The case of Fletcher (1998) placed emphasis on involuntary acts and provided that if something was to get into the way of, or if it were to influence the possible outcome of a certain action the ensuing consequence of the act would be involuntary. In relation to Adam's position, one could advise him to claim that his act was involuntary in the sense that he could not control the subsequent action of the brick, or the victim when the brick was thrown, and was suspended in mid air.
Adam could claim that after throwing the brick he could not stop the action of the brick, especially if the victim decided to make a swift movement towards the brick that would make the risk of being hit and wounded more probable. Adam's intention was to frighten Eve therefore according to the concept of assault and or battery he is criminally liable for frightening her, because assault is when one puts another into a state of fear. This is seen in Constanza (1997), even a few simple words can amount to assault.
However one assumes that the "reasonable man" would not just throw a brick at another human being, as this act is not regarded as reasonable force and could cause harm. However the question presented here is why the reasonable man would throw a brick at another person. Therefore one has to consider and or examine, the reasoning behind Adam throwing the brick. On one hand, one has to bear in mind that Adam may have had the intent to cause actual bodily harm as the trial judge indicated, however he may have been impelled to act as he did, due to fear of either death or serious injury against himself or his family.

Problem to work on:
Resume the discussion of Adam's criminal liability for throwing the brick at Eve, starting after its last sentence.

Given material:
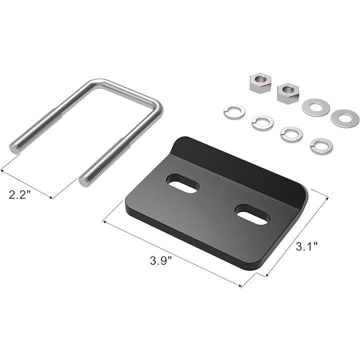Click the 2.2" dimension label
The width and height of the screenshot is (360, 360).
coord(20,194)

Exercise result:
In this instance it would be advisable for Adam to claim self-defence, which would make the burden of proof rest on the prosecution, therefore consequently encouraging the judge to direct the jury to consider the defence. Adam could also be advised to claim duress of circumstance (as shown in Willer4 and or Conway5, especially if there was a threat to his life; that is if that is the reason behind the Actus Reus as Adam could also have been in the same situation as Bird (1985).
The Authority of the Shimmen (1986)6, which stands as the Caldwell loophole, could also pose as a suitable authority with which Adam can use as a defence for throwing the brick. Shimmen made a miscalculation and therefore caused criminal damage, henceforth Adam can claim that he miscalculated the way in which he would throw the brick in order to frighten Eve. However we must remember that Caldwell recklessness is an authority used for criminal damage whilst Cunningham recklessness can be applied to wounding.